Some days, I lived in fear. Our family rented a cottage in a community in upstate New York every summer when I was growing up, and there was a girl there who bullied me. It got to be really bad when I was around 10 years old. I never knew why she’d start up with me but then, she’d be on the attack. Sometimes, it would just be words: “Four eyes!” (I wore glasses.) “Stupid!” “Loser!” Sometimes, she’d push or hit me. Once, she ripped some sod off a grassy area, placed it on my shoulders and said “That’s the only kind of fur you’ll ever wear!” Which actually didn’t make any sense whatsoever but at the time, I bawled.
It wasn’t always this way; other times, we would play together. But when she had it in for me, I’d walk around anxious, terrified of bumping into her. I can still viscerally recall the anxiety that would grip my chest. I dreaded going to day camp with her. I dreaded her coming upon me in the playground. I felt like prey being hunted.
I’d wail to my mom. My innocent, sweet, good-natured mom of the turn-the-other-cheek mentality. “Ignore her!” she’d say, not exactly something I could do when this girl was grabbing my ponytail and yanking my head back. Once, Mom did talk with the girl’s mother, but that only made bully girl call me a tattletale.
And then came the day when this girl jumped on me and pummeled me. I’d had it. I pinned her down and then I sat on her. Literally: I was bigger than she was. I said something to the effect of, “You need to leave me alone already.” After that, she more or less backed off. Later that year, my sister and I begged our parents to move to another community and the following summer, they did.

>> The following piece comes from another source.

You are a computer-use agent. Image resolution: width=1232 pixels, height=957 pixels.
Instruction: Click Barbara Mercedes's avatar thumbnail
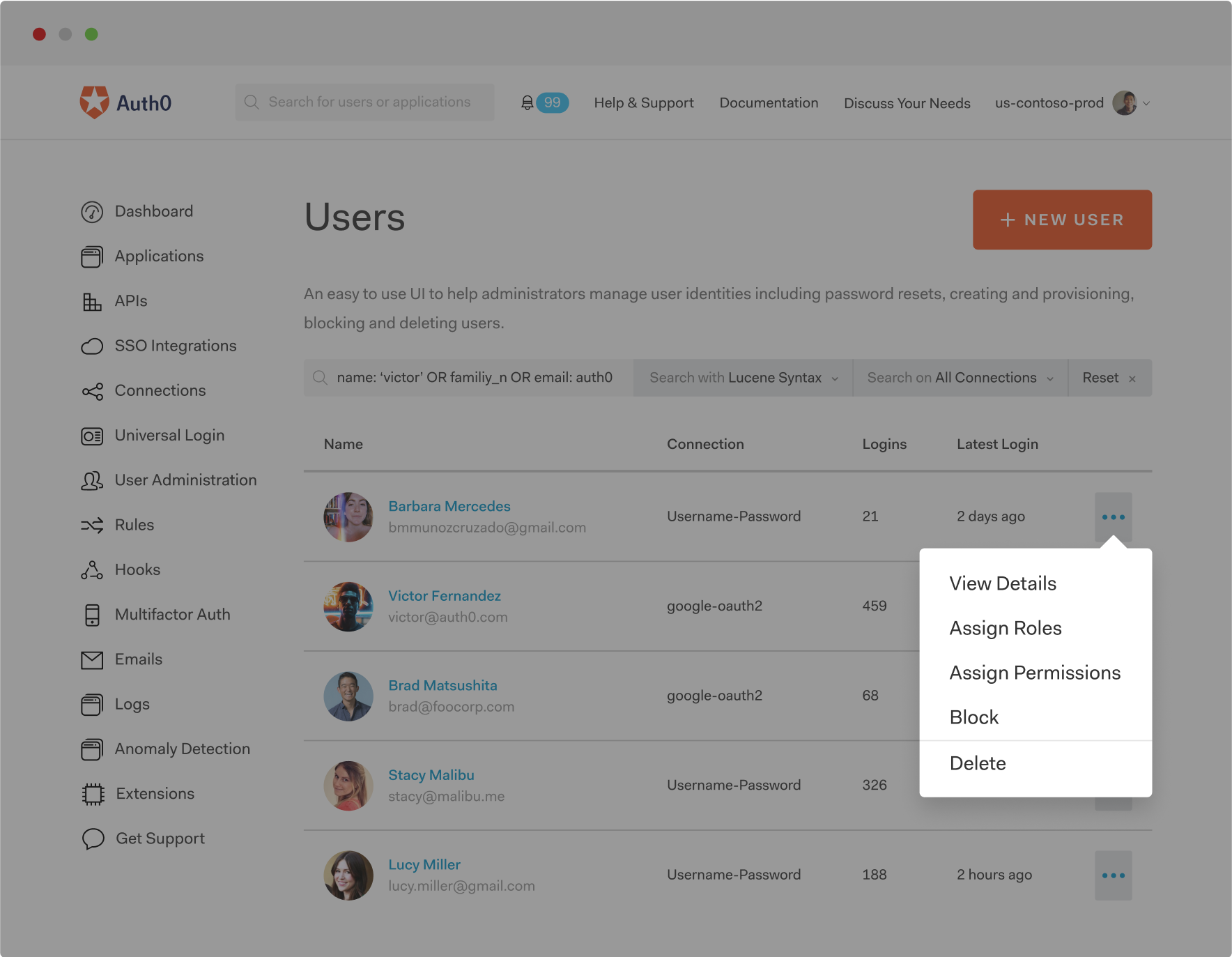pos(348,516)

Unfortunately, bullying wasn’t on adults’ radars when I was a kid. In the past years, though, anti-bullying messaging has become a core part of school curriculums. Parents talk about it. Kids are aware of it. I’ve discussed it with my 9-year-old. There is a girl she knows who is rather commandeering. She’s not quite a bully, though she has been known to occasionally say mean things.
I tell my daughter things I wish my mom had told me about mean girls and bullies:
That some girls act mean because they don’t feel good about themselves, and that hurting other girls makes them feel powerful.
That some girls have parents who are mean to them, and that’s why they are mean to other people — because that’s the way they know how to behave.
That nobody should let someone be mean to them or bully them, and that there is no excuse for either.
That mean girls and bullies like it when other kids get upset because it shows them that their words are working, so she should try to not react and stay calm.
That if someone is mean or bullies her, she should stare them in the eye and clearly and firmly say, “You can’t treat me that way. Stop.” And then say it again, if necessary. And again.
If it’s hard to say that, walk away and find a safe place.
That she should always feel comfortable telling me or Daddy if someone is making her feel bullied or threatened, because telling someone you trust will help you feel less alone. And if we are not around and something is happening, she should tell a trusted adult like a teacher, another kid’s parents, or a coach.
I’ve told Sabrina how badly I felt when I was being bullied, and how strong I felt when I stood up to the bully and told her to back off. (I left out the part about sitting on the kid — it’s best not to give her ideas.) As someone who was bullied, I am determined to never, ever let her feel gripped by that terror I felt — and still can feel, in my heart, when I remember.
“No bullies are allowed at school!” she’s told me. She feels safe and secure. And that makes me feel very secure.